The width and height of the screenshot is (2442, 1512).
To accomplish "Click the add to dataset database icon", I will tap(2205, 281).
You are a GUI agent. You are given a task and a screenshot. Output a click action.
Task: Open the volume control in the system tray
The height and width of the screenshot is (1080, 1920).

------------------------------------

▶ **WORK REQUEST**: Across all the records, find the lines containing the word "width" and reproduce each one.

▶ **RESULT OF THE TASK**:
The width and height of the screenshot is (2442, 1512).
The height and width of the screenshot is (1080, 1920).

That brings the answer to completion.